As House subcommittee weighs overhaul of 1986 statute to strengthen privacy in the cloud, senators introduce their own legislation to update Electronic Communications Privacy Act. Department of Justice affirms the Obama administration's support for an overhaul.

By Kenneth Corbin
Tue, March 19, 2013

CIO — The Department of Justice is giving a qualified endorsement of an update to a 1986 privacy law that leading cloud-service providers, public-interest groups and others argue is woefully out of step with the current methods of sending and storing communications.

In testimony before a House subcommittee on Tuesday, Elana Tyrangiel, acting assistant attorney general at the DoJ's Office of Legal Policy, affirmed the Obama administration's support for an overhaul of the Electronic Communications Privacy Act (ECPA) to provide stronger privacy protections for Webmail, documents stored online and other cloud services.

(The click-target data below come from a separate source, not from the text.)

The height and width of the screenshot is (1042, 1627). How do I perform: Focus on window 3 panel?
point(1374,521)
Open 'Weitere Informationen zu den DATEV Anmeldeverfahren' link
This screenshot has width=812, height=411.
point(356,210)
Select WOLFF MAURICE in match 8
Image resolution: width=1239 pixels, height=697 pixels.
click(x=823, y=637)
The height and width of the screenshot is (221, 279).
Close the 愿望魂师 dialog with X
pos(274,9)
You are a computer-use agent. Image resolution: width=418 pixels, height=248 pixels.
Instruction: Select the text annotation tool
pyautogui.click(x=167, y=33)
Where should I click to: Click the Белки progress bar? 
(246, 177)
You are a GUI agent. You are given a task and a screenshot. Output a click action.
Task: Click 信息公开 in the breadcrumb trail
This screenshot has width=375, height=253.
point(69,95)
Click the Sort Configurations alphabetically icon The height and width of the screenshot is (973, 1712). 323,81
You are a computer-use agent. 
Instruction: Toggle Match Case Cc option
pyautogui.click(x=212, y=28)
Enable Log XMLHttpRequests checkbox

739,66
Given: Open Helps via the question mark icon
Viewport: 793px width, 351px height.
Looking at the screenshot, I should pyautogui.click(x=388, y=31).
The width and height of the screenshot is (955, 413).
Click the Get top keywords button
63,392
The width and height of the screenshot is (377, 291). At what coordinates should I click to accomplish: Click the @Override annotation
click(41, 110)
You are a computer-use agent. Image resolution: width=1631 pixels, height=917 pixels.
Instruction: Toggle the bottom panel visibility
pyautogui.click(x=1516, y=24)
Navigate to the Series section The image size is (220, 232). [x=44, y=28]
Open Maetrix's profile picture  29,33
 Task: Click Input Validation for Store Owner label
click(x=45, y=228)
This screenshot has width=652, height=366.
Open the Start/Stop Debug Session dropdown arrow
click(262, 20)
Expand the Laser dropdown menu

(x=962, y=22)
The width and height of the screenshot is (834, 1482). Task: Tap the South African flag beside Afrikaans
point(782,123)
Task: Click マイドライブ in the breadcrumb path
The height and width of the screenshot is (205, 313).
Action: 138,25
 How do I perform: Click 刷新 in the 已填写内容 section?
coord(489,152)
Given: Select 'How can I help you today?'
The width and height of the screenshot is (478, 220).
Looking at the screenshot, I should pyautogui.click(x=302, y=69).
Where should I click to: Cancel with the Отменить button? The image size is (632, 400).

Google, Microsoft and Facebook Join Reform Advocates

Advocates of ECPA reform, including tech heavyweights like Google, Microsoft and Facebook, point to incongruities in the law concerning the ways that law enforcement authorities can access personal communications.

As the law currently stands, authorities can obtain emails and other communications that have been stored with a third-party provider for more than six months on the strength of a subpoena, rather than a warrant issued by a judge.

In spite of periodic updates to ECPA, Tyrangiel says, "many have noted, and we agree, that some of the lines drawn by the statute have failed to keep up with the development of technology and the ways in which we use electronic and stored communications."

"We agree, for example, that there is no principled basis to treat email less than 180 days old differently than email more than 180 days old. Similarly, it makes sense that the statute not accord lesser protection to open emails than it gives to emails that are unopened," she adds.

"Acknowledging these things is an important first step," Tyrangiel says . "The harder question is how to update the statute in light of new and changing technologies while maintaining protections for privacy and adequately providing for public safety and other law enforcement imperatives."

Senate Looks to Revise ECPA

There is also movement in the Senate to overhaul ECPA. The same day that the House Judiciary Committee's subcommittee on crime held its hearing, Sens. Patrick Leahy (D-Vt.) and Mike Lee (R-Utah) introduced a bill to revise the statute, dispensing with the "180-day rule," among other reforms.

When ECPA was enacted, "no one could have imagined just how the Internet and mobile technologies would transform how we communicate and exchange information today," Leahy says in a statement. "Privacy laws written in an analog era are no longer suited for privacy threats we face in a digital world."

Earlier this year, a bipartisan group of House members introduced their own ECPA-reform bill in a bid to strengthen the protections for cloud and location-based services.